++++ DOCUMENT PASSAGE ++++

No. 668.
Mr. Cox to Mr.
Bayard.
[Extract.]
Legation of
the United States,
Constantinople, October 10, 1885.
(Received October 26.)
No. 25.]
Sir: Upon April 9, 1885, General Wallace, in his
No. 491, reported the adverse decision of the Government of Turkey to the
claims for indemnity for the assault upon Rev. Drs. Knapp and Reynolds, and
Maurice Pflaum, M. D.
On the 17th August ultimo, in instruction No. 10, you advised me to pursue
the claims for pecuniary indemnity. Your letter was quite imperative. It was
what it ought to have been. The reply of the minister of foreign affairs you
summarized. You declined to accept his reply as either final or
satisfactory. Thereupon I made a study of the
[Page 869]
cases, reading up and noting all the points in each
from our imperfect records; and I wrote to the minister ad
interim the inclosed dispatch.
You observe that I have made your non-acceptance of the minister’s reply the
basis of the renewed application, copying proper parts of your instruction
for the reopening of the cases; only as yet the reopening.* * * I am now
awaiting the appearance and action of a new minister, Said Pasha, minister
at Berlin. He will come to the foreign affairs office here with a reputation
for sense and liberality, and for special knowledge and judgment in affairs
of this very nature. Therefore I do not press the matter overmuch as yet. In
this I have the concurrence of the Bible-house people and missionaries.
* * * * * * *
I have, &c.,
[Inclosure in No. 25.]
Mr. Cox to the
minister of foreign affairs ad
interim.

++++

OBJECTIVE.
Answer these questions about the dispatch:
(a) On what date did General Wallace report the Turkish government's adverse decision on the indemnity claims?
(b) What was the number of the instruction that advised pursuing the claims for pecuniary indemnity?
(c) What is the name of the new minister whose arrival is awaited?
The items that come next aren't needed for any task.

++++ ENTRIES PROVIDED ++++

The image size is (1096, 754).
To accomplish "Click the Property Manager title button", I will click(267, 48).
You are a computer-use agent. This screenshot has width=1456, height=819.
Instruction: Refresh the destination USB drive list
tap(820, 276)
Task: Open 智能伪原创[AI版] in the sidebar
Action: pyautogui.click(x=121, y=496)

++++

OUTPUT OF THE EXERCISE.
(a) April 9, 1885
(b) No. 10
(c) Said Pasha